━━━━━ INPUT MATERIAL
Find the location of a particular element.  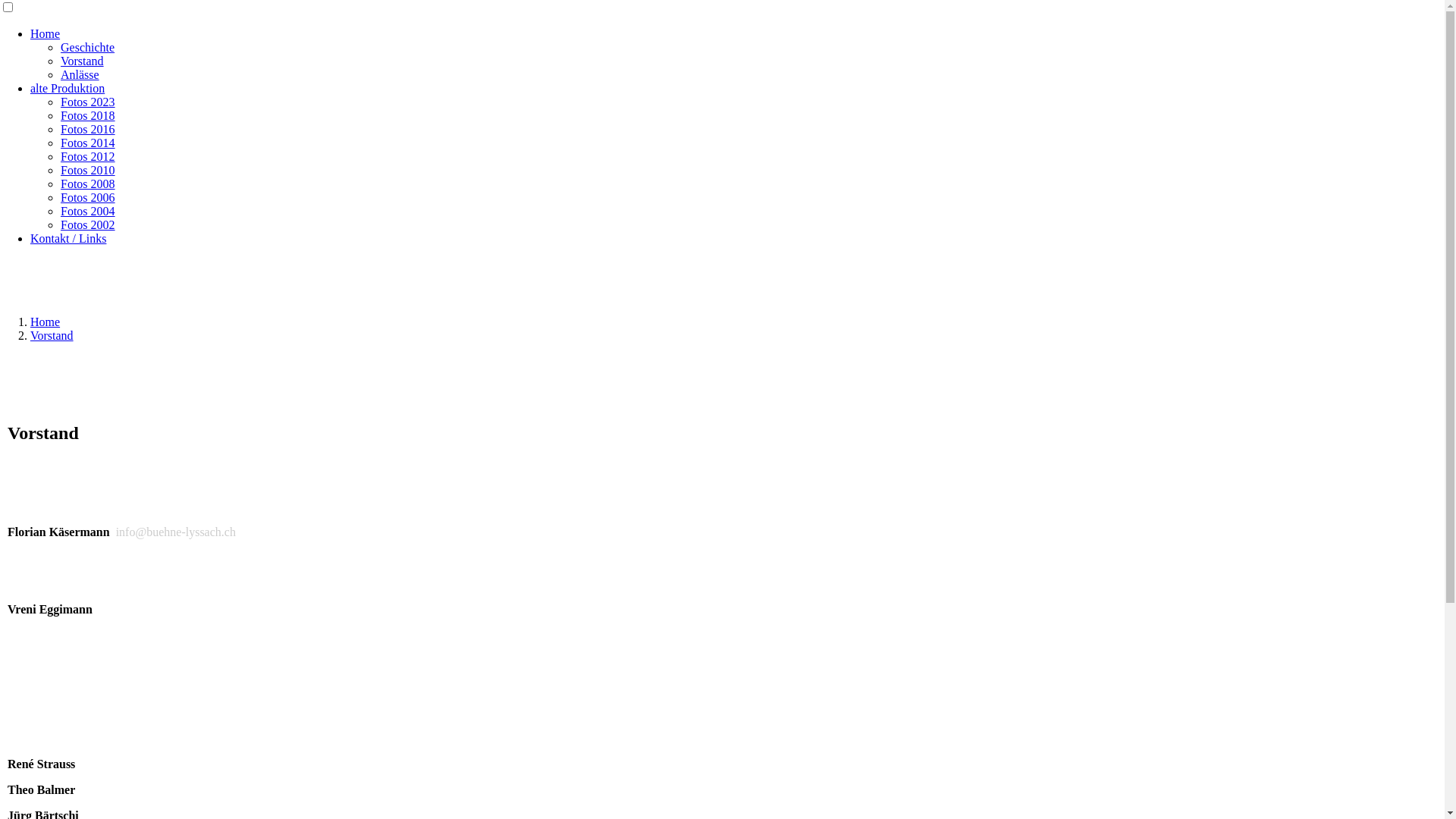

'Fotos 2002' is located at coordinates (86, 224).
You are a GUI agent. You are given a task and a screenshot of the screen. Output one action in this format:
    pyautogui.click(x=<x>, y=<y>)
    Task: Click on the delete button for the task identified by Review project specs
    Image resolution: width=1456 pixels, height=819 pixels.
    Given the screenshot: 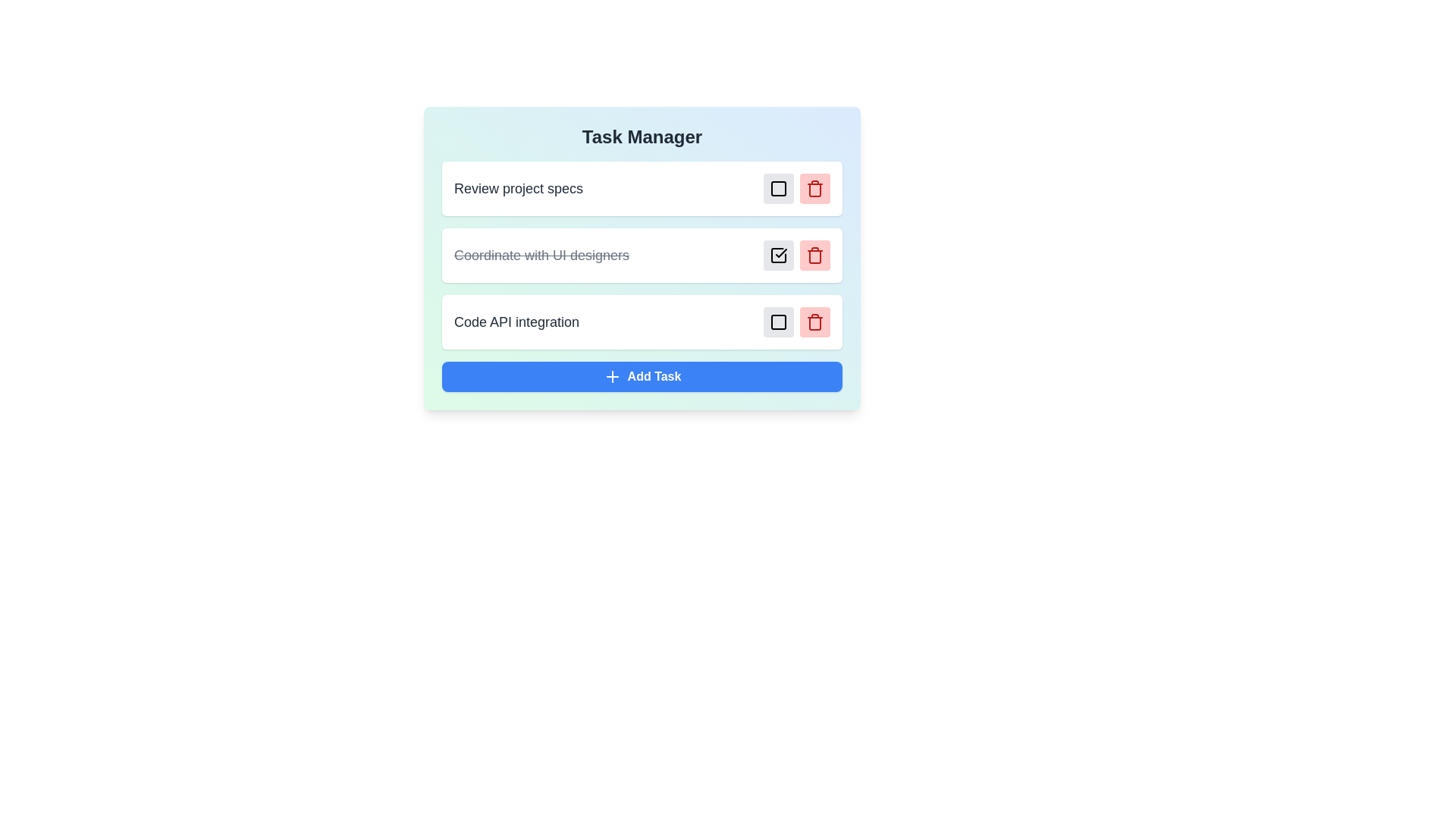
━━━━━━━━━━
**WHAT IS REQUIRED**:
Return all of the data above line for line without altering any wording, and leave the pictures out.

**SOLUTION TO THE PROBLEM**:
Find the location of a particular element.  

'Fotos 2002' is located at coordinates (86, 224).
You are a GUI agent. You are given a task and a screenshot of the screen. Output one action in this format:
    pyautogui.click(x=<x>, y=<y>)
    Task: Click on the delete button for the task identified by Review project specs
    Image resolution: width=1456 pixels, height=819 pixels.
    Given the screenshot: 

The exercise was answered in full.